All of lore.kernel.org
 help / color / mirror / Atom feed
From: Alexander Potapenko <glider@google.com>
To: Marco Elver <elver@google.com>
Cc: Alexander Viro <viro@zeniv.linux.org.uk>,
	Alexei Starovoitov <ast@kernel.org>,
	Andrew Morton <akpm@linux-foundation.org>,
	Andrey Konovalov <andreyknvl@google.com>,
	Andy Lutomirski <luto@kernel.org>, Arnd Bergmann <arnd@arndb.de>,
	Borislav Petkov <bp@alien8.de>, Christoph Hellwig <hch@lst.de>,
	Christoph Lameter <cl@linux.com>,
	David Rientjes <rientjes@google.com>,
	Dmitry Vyukov <dvyukov@google.com>,
	Eric Dumazet <edumazet@google.com>,
	Greg Kroah-Hartman <gregkh@linuxfoundation.org>,
	Herbert Xu <herbert@gondor.apana.org.au>,
	Ilya Leoshkevich <iii@linux.ibm.com>,
	Ingo Molnar <mingo@redhat.com>, Jens Axboe <axboe@kernel.dk>,
	Joonsoo Kim <iamjoonsoo.kim@lge.com>,
	Kees Cook <keescook@chromium.org>,
	Mark Rutland <mark.rutland@arm.com>,
	Matthew Wilcox <willy@infradead.org>,
	"Michael S. Tsirkin" <mst@redhat.com>,
	Pekka Enberg <penberg@kernel.org>,
	Peter Zijlstra <peterz@infradead.org>,
	Petr Mladek <pmladek@suse.com>,
	Steven Rostedt <rostedt@goodmis.org>,
	Thomas Gleixner <tglx@linutronix.de>,
	Vasily Gorbik <gor@linux.ibm.com>,
	Vegard Nossum <vegard.nossum@oracle.com>,
	Vlastimil Babka <vbabka@suse.cz>,
	kasan-dev <kasan-dev@googlegroups.com>,
	Linux Memory Management List <linux-mm@kvack.org>,
	Linux-Arch <linux-arch@vger.kernel.org>,
	LKML <linux-kernel@vger.kernel.org>
Subject: Re: [PATCH v4 06/45] kmsan: add ReST documentation
Date: Fri, 15 Jul 2022 09:42:37 +0200	[thread overview]
Message-ID: <CAG_fn=X5w5F1rwHuQqQ9GRYT4MiNGQLh71FRN16Wy3rGJLX_AA@mail.gmail.com> (raw)
In-Reply-To: <CANpmjNN=XO=6rpV-KS2xq=3fiV1L3wCL1DFwLes-CJsi=6ZmcQ@mail.gmail.com>

> To be consistent with other tools, I think we have settled on "The
> Kernel <...> Sanitizer (K?SAN)", see
> Documentation/dev-tools/k[ac]san.rst.

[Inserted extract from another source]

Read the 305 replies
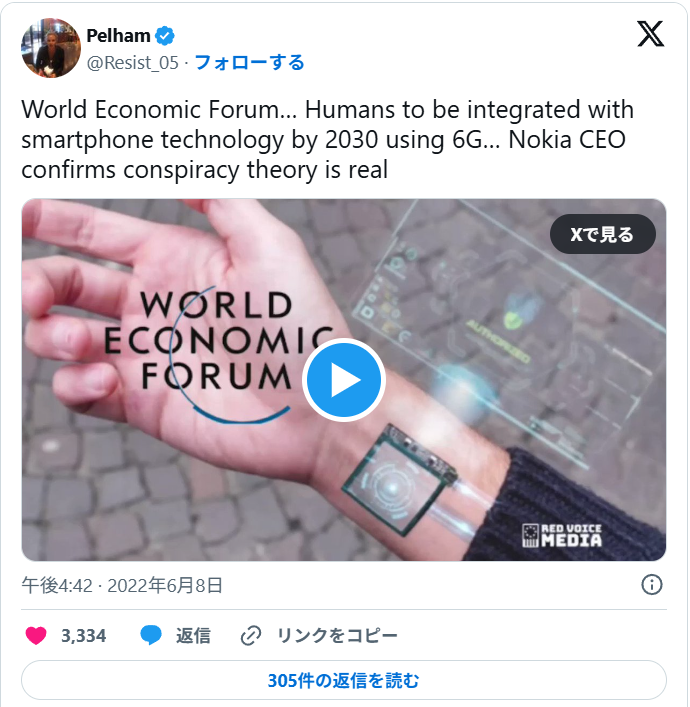This screenshot has height=707, width=690. pyautogui.click(x=344, y=680)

So this will be "The Kernel
> Memory Sanitizer (KMSAN)".

Done (will appear in v5).


> -> "The third stack trace ..."
> (Because it looks like there's also another stack trace in the middle
> and "lower" is ambiguous)

Done

>
> > +where this variable was created.
> > +
> > +The upper stack shows where the uninit value was used - in
>
> -> "The first stack trace shows where the uninit value was used (in
> ``test_uninit_kmsan_check_memory()``)."
Done

> > +KMSAN and Clang
> > +===============
>
> The KASAN documentation has a section on "Support" which lists
> architectures and compilers supported. I'd try to mirror (or improve
> on) that.

Renamed this section to "Support", added a line about supported
architectures (x86_64)

>
> > +In order for KMSAN to work the kernel must be built with Clang, which so far is
> > +the only compiler that has KMSAN support. The kernel instrumentation pass is
> > +based on the userspace `MemorySanitizer tool`_.
> > +
> > +How to build
> > +============
>
> I'd call it "Usage", like in the KASAN and KCSAN documentation.
Done

>
> > +In order to build a kernel with KMSAN you will need a fresh Clang (14.0.0+).
> > +Please refer to `LLVM documentation`_ for the instructions on how to build Clang.
> > +
> > +Now configure and build the kernel with CONFIG_KMSAN enabled.
>
> I would move build/usage instructions right after introduction as
> that's most likely what users of KMSAN will want to know about first.

Done

> > +How KMSAN works
> > +===============
> > +
> > +KMSAN shadow memory
> > +-------------------
> > +
> > +KMSAN associates a metadata byte (also called shadow byte) with every byte of
> > +kernel memory. A bit in the shadow byte is set iff the corresponding bit of the
> > +kernel memory byte is uninitialized. Marking the memory uninitialized (i.e.
> > +setting its shadow bytes to ``0xff``) is called poisoning, marking it
> > +initialized (setting the shadow bytes to ``0x00``) is called unpoisoning.
> > +
> > +When a new variable is allocated on the stack, it is poisoned by default by
> > +instrumentation code inserted by the compiler (unless it is a stack variable
> > +that is immediately initialized). Any new heap allocation done without
> > +``__GFP_ZERO`` is also poisoned.
> > +
> > +Compiler instrumentation also tracks the shadow values with the help from the
> > +runtime library in ``mm/kmsan/``.
>
> This sentence might still be confusing. I think it should highlight
> that runtime and compiler go together, but depending on the scope of
> the value, the compiler invokes the runtime to persist the shadow.

Changed to:
"""
Compiler instrumentation also tracks the shadow values as they are used along
the code. When needed, instrumentation code invokes the runtime library in
``mm/kmsan/`` to persist shadow values.
"""

> > +
> > +
>
> There are 2 blank lines here, which is inconsistent with the rest of
> the document.

Fixed

> > +Origin tracking
> > +---------------
> > +
> > +Every four bytes of kernel memory also have a so-called origin assigned to
>
> Is "assigned" or "mapped" more appropriate here?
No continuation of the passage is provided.